- - Wednesday, April 30, 2014

ANALYSIS/OPINION:

It takes a big man to admit when he’s wrong.

That’s why President Obama should own up to the fact that he was wrong when he chastised Mitt Romney during the 2012 presidential debates about Russia remaining a U.S. “geopolitical foe.”

The president beamed, “You said Russia, not al Qaeda … . The 1980s are now calling to ask for their foreign policy back, because the Cold War’s been over for 20 years.”

Mr. Romney responded, “Russia, I indicated, is a geopolitical foe . Russia does continue to battle us in the U.N. time and time again. I have clear eyes on this. I’m not going to wear rose-colored glasses when it comes to Russia or Mr. Putin .”

The issue is not that Mr. Obama was wrong about Russian President Vladimir Putin. It’s that the president’s only goal now should be to discourage future Russian military incursions without having to worry that doing so will embarrass him. Admitting that he misread the Russians would allow him to focus his sights on the Kremlin, where they belong.

In a Georgetown-based interview with former Financial Times Moscow correspondent David Satter, who was expelled from Russia in January, Mr. Satter told The Washington Times, “Ukraine is broke. They need help from the West, and we don’t know what Putin is going to do to try and discourage them from their future, and that’s the imponderable. I don’t think the crisis in the Crimea or Ukraine is over. Russia could be forced back, but it would take serious and united actions by Western countries to do so.”

Before Russia flew a fighter jet over the USS Donald Cook in the Black Sea to test the U.S. Navy, intelligence reports indicated that Russian forces were amassing tens of thousands of troops on Ukraine’s border.

The reports indicated that U.S. officials believed “it is more likely than previously thought” that Russian forces are planning an invasion.

That incursion is now a reality, and not even the presence on the ground of Secretary of State John F. Kerry or Vice President Joe Biden has deterred Moscow from moving forward.

Russian forces have mobilized motorized units, airborne troops, air transport, tanks and other units that could easily stage a Ukrainian invasion, and recent sanctions have done little to deter the Kremlin.

Pro-Russian militants are storming Ukrainian cities and attempting political assassinations. Moscow has also been accused of creating so-called “civil war” within Ukraine so it will have a fig leaf of legal justification to invade under the auspices of peacekeeping.

Mr. Satter says the incursion serves an alternative purpose: Intimidating the Ukrainian people also chills resistance in Russia.

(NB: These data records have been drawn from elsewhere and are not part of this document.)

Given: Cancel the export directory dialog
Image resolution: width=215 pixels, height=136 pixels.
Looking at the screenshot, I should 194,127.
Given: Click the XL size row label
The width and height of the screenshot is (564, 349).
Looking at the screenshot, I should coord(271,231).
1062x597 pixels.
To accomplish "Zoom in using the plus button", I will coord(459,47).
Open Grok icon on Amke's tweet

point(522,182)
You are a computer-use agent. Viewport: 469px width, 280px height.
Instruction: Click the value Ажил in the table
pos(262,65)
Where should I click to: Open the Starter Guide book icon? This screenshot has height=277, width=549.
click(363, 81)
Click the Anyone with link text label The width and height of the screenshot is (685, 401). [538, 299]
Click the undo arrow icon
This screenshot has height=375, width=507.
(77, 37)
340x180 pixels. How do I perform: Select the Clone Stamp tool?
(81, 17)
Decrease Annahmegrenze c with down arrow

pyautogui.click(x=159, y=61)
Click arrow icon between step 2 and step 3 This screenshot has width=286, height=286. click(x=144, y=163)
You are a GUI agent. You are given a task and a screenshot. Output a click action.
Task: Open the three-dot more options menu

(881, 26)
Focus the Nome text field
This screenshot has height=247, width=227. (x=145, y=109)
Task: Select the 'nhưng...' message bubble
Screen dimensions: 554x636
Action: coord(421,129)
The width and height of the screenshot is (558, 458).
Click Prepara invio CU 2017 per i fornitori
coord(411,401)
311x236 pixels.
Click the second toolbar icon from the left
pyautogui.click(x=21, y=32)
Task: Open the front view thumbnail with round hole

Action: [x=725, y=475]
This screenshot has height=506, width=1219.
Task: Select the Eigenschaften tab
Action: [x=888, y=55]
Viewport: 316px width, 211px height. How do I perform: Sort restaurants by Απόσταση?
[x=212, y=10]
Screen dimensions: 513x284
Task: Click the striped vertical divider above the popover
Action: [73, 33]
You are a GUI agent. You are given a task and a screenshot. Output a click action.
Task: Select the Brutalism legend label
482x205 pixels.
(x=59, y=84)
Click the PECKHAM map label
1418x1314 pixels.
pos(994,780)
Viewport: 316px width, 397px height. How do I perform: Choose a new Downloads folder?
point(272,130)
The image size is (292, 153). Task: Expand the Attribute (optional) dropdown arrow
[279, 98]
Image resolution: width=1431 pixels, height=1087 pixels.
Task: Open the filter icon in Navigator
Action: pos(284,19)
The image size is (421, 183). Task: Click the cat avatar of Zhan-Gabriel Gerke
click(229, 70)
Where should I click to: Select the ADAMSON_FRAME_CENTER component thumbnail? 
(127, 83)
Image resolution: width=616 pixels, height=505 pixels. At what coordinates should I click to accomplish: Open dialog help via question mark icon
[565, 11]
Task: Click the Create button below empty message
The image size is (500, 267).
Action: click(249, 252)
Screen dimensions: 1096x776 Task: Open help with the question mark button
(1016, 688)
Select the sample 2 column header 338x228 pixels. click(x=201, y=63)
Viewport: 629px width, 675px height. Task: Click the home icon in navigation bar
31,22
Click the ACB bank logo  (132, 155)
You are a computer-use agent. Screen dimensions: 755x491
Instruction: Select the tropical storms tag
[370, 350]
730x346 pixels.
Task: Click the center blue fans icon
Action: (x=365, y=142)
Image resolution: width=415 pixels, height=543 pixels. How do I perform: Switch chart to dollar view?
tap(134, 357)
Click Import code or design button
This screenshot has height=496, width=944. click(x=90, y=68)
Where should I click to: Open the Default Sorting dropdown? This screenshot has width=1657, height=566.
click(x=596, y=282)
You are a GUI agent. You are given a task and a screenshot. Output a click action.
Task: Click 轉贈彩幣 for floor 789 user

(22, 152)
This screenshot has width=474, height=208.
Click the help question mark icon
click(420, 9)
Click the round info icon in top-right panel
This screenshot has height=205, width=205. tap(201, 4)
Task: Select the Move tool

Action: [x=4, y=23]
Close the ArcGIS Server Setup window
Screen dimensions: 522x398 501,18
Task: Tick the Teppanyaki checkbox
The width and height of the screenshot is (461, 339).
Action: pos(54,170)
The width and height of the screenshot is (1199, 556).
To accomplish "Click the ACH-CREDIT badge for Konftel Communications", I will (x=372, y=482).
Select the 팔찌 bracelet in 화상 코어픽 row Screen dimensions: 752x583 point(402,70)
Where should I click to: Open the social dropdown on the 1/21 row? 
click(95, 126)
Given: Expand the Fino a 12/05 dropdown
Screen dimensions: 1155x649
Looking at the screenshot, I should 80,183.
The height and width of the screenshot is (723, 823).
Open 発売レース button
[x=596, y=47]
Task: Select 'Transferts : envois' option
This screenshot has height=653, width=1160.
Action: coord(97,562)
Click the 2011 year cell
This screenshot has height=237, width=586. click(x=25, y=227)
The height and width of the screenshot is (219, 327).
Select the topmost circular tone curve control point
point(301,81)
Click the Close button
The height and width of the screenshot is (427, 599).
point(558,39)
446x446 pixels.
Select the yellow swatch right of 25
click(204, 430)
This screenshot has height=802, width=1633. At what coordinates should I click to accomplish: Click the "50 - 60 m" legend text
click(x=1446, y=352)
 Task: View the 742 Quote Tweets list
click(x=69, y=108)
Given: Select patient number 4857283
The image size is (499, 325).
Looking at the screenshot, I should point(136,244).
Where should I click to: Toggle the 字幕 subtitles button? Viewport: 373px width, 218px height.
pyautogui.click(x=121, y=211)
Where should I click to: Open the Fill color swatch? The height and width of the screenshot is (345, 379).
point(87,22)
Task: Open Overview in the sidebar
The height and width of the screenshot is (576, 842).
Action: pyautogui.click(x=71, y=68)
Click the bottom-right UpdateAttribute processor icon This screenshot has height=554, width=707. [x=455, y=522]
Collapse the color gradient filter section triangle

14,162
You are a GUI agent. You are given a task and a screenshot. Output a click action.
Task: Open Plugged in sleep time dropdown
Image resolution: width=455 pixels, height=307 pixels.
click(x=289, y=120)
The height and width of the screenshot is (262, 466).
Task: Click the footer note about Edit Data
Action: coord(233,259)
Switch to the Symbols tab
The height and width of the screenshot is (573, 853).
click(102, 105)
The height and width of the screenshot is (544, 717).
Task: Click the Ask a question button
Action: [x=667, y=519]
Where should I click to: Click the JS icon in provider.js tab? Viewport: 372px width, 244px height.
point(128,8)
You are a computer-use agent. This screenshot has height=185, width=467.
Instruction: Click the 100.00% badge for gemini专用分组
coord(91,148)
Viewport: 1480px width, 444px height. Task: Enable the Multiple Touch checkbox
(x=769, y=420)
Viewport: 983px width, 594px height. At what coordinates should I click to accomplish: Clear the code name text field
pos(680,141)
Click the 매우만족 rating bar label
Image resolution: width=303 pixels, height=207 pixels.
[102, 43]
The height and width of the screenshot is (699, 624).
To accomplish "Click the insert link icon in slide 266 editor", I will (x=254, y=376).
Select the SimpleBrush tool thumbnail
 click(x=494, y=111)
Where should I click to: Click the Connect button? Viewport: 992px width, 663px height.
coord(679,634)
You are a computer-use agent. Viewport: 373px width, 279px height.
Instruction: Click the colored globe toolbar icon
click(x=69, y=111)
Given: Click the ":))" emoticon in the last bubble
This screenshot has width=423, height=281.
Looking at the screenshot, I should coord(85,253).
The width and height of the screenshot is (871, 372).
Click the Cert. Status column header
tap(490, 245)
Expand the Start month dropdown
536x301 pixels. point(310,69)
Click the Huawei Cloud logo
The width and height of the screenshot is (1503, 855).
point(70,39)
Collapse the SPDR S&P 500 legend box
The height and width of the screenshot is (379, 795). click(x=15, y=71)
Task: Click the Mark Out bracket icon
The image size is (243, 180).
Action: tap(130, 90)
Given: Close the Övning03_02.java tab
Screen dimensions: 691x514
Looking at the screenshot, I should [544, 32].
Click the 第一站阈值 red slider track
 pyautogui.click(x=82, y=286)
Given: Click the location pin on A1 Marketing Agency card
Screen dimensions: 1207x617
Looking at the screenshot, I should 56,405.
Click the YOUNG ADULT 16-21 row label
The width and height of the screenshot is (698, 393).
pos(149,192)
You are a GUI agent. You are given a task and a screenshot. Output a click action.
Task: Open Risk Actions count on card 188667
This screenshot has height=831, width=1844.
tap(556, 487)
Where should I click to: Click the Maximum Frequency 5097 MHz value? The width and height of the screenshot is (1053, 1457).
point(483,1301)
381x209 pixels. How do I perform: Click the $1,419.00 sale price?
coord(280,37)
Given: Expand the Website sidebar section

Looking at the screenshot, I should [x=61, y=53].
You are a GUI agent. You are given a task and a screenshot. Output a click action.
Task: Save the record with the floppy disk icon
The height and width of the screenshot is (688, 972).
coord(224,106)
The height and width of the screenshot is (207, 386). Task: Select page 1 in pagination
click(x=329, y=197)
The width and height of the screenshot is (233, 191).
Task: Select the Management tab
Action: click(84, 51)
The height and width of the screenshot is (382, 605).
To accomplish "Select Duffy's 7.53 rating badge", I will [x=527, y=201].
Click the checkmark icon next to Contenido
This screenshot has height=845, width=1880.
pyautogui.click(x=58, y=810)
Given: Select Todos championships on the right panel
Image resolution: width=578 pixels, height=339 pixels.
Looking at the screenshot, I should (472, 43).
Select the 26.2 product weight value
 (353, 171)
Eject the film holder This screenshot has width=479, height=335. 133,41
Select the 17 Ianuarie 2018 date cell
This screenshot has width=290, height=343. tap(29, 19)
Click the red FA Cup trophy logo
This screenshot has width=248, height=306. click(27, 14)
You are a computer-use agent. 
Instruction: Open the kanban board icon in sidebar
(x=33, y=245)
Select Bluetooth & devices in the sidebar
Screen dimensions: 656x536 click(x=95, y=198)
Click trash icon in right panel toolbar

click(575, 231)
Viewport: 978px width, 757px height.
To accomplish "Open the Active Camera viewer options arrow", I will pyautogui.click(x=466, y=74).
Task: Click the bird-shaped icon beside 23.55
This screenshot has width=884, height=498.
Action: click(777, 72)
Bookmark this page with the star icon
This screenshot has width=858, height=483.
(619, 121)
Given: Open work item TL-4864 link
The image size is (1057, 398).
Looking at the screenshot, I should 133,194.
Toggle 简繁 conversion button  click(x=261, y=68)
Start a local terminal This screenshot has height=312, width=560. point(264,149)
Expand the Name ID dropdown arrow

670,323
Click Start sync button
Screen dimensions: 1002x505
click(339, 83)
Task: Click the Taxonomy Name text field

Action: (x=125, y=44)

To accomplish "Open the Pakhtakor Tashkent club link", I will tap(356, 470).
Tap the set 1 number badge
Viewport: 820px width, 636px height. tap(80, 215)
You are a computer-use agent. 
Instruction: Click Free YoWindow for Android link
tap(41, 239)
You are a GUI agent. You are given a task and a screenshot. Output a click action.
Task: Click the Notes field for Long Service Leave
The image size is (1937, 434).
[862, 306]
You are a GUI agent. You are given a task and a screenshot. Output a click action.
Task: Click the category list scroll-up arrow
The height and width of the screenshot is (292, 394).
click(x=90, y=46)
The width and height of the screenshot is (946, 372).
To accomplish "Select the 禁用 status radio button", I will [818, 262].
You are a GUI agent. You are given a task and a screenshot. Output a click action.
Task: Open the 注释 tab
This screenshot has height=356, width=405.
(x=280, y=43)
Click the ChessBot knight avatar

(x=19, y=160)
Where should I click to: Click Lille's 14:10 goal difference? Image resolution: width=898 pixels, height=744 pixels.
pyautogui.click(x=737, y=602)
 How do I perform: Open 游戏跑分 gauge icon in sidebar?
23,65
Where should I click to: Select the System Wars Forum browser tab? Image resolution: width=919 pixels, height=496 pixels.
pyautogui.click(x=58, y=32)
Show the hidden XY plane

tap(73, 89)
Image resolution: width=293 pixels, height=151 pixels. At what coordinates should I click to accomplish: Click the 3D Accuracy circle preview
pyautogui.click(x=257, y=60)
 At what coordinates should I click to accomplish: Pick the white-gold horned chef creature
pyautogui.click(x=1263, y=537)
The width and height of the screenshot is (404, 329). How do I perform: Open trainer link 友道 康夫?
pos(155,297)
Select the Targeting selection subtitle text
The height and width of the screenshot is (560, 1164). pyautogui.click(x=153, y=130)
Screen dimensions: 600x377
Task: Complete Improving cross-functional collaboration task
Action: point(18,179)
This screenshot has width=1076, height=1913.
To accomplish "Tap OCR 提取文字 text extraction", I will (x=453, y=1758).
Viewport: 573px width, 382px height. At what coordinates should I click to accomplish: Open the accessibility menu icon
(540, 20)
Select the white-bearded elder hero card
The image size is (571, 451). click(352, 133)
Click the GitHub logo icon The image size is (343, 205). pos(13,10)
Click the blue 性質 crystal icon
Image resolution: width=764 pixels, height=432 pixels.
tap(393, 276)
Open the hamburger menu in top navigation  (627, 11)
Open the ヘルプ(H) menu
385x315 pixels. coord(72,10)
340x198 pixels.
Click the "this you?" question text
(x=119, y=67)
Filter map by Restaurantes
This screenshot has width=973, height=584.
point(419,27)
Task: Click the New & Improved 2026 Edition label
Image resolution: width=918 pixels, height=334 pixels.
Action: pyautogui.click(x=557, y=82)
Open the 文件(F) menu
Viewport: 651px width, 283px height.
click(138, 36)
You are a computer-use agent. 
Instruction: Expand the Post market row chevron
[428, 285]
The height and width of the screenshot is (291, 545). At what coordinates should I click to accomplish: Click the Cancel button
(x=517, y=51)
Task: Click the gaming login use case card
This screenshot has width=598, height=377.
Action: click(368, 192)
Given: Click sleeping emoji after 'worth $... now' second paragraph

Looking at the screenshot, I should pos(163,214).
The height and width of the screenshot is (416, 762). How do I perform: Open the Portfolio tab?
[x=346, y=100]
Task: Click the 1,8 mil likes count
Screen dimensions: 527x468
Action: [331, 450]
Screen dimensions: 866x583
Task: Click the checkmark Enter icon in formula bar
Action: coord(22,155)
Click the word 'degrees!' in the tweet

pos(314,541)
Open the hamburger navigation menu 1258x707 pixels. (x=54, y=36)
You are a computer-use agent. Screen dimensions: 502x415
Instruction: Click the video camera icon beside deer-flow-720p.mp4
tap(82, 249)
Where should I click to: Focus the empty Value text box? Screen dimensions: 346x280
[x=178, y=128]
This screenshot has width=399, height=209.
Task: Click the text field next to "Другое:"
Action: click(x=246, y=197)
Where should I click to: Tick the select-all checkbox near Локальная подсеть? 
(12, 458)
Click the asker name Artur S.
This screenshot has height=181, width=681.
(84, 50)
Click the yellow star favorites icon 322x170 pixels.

“Now we are seeing an attempt to rally the [Putin] regime by promoting Russian chauvinism and creating chaos in the Ukraine to discredit the new government there and some of this is to actually deliver an implicit warning to the Russian people not to try and free themselves from the criminal oligarchy that runs the country, because if they do, it will lead to nothing good,” he said.

It is not an overstatement to assume that Kiev may be facing a “red dawn” very soon.

When the original intelligence reports first came in, the U.S. House Armed Services Committee found the Russian troop advances pressing enough to send a classified letter to the White House expressing “urgency and alarm based on new information .”

Members of Congress may worry that if the United States does not stop Mr. Putin from seizing lands for “ethnic interests,” other superpowers could do the same.

Mr. Satter explained, “This could very well be a defining moment for Putin, because he has revealed himself as someone who does not respect international rules. We saw that in the Georgia case, but in this case it has threatening implications for state sovereignty. What if the Chinese decide to defend ethnic interests in the Far East?”

It is a great twist of irony that Mr. Obama made the alarmist comment that he did about al Qaeda detonating a nuclear device in Manhattan, considering his administration’s own public relations war against the war on terrorism.

“Ring, ring,” Mr. Obama. George W. Bush and Dick Cheney are now calling to ask for their foreign policy back.

“We really face a situation now in Russia and Ukraine, countries that were not our focus here in the U.S. before that are now very, very important and actually a threat to world stability and European stability,” Mr. Satter said.

Everyone makes mistakes.

Although Mr. Obama has already been proved wrong about Russia, it would be better for him to reset his own perspective on Mr. Putin and focus U.S. foreign-policy concerns where it currently belongs — on the Kremlin.

Jeffrey Scott Shapiro is a legal analyst for The Washington Times.